Ted Baker is bolstering its HR policies to ensure acceptable workplace conduct following an investigation into “forced hugging” and other allegations of inappropriate behaviour by its founder.
The fashion retailer said an independent investigation into alleged misconduct by former CEO Ray Kelvin, who resigned in March following allegations that he had kissed employees’ ears and had “always wanted a hug from every member of staff”, found the company’s HR policies and procedures needed to align with “current best practice”.
In statement, Ted Baker said law firm Herbert Smith Freehills (HSF), which conducted the workplace investigation, interviewed current and former employees and identified “several areas of improvement” – the details of which have not yet been made public.
It said the action being taken included:
- maintaining an independent and confidential whistleblowing hotline for staff to raise complaints of harassment or inappropriate behaviour
- retraining all staff on HR policies and procedures and acceptable workplace conduct, and
- enhancing the board’s oversight of people and culture matters with a designated non-executive director for engagement.
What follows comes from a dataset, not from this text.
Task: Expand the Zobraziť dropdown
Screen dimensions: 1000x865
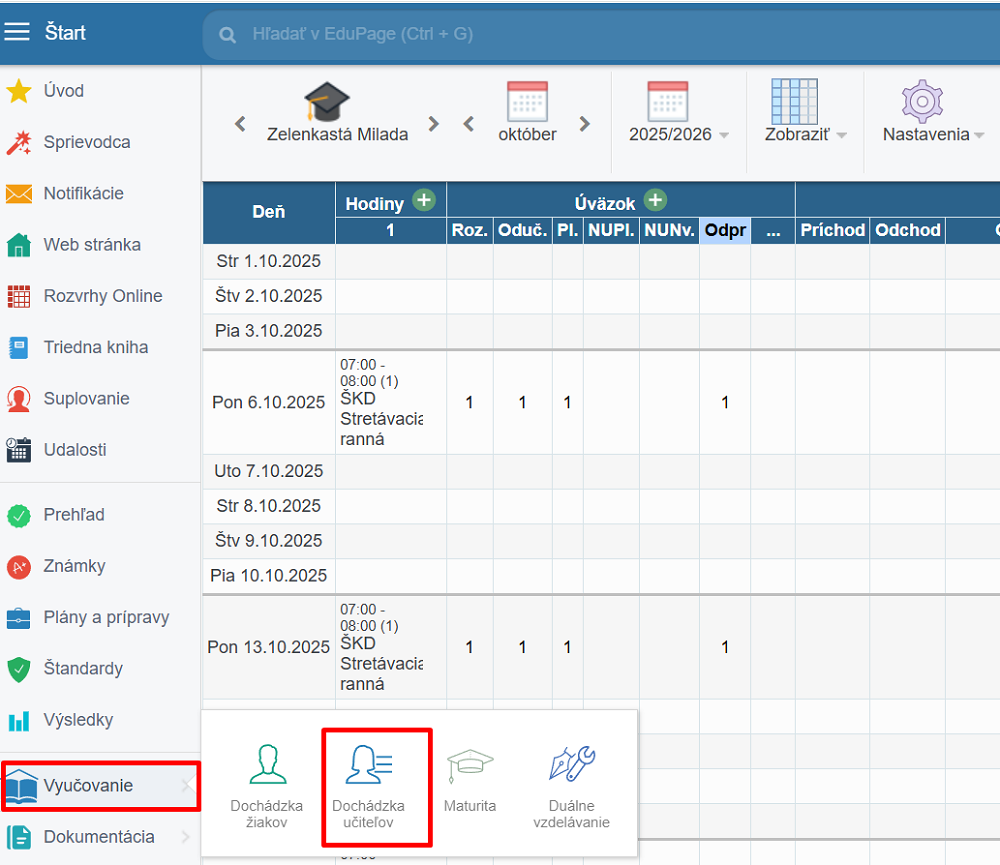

“We are determined to learn from this process and, moving forward, cultivate a better environment for all employees where they always feel respected and valued,” said executive chairman David Bernstein.
“We are implementing changes and improvements and are committed to developing best-practice HR policies and procedures that reflect the Ted culture we are looking to develop and enhance in the future.
“One of Ted Baker’s greatest strengths is its people. I would like to thank our team for their co-operation and input during this process and for their continued hard work and commitment. I am confident that this skilled and dedicated team will continue to drive the Ted Baker brand forward.”
The retailer has come under pressure from shareholders to reveal the specific details of the investigation. According to the Guardian, some of its biggest shareholders have raised concerns that the lack of transparency means that the company’s owners are not able to judge its exposure to reputational risks.
One said: “It’s one thing to suspend the founder. The other thing is, is there any legal risk for the group?”
The allegations against Kelvin came to light after a petition launched last year called for an end to the “forced hugging” culture. It also claimed Ted Baker’s HR team did “nothing” with reports of harassment.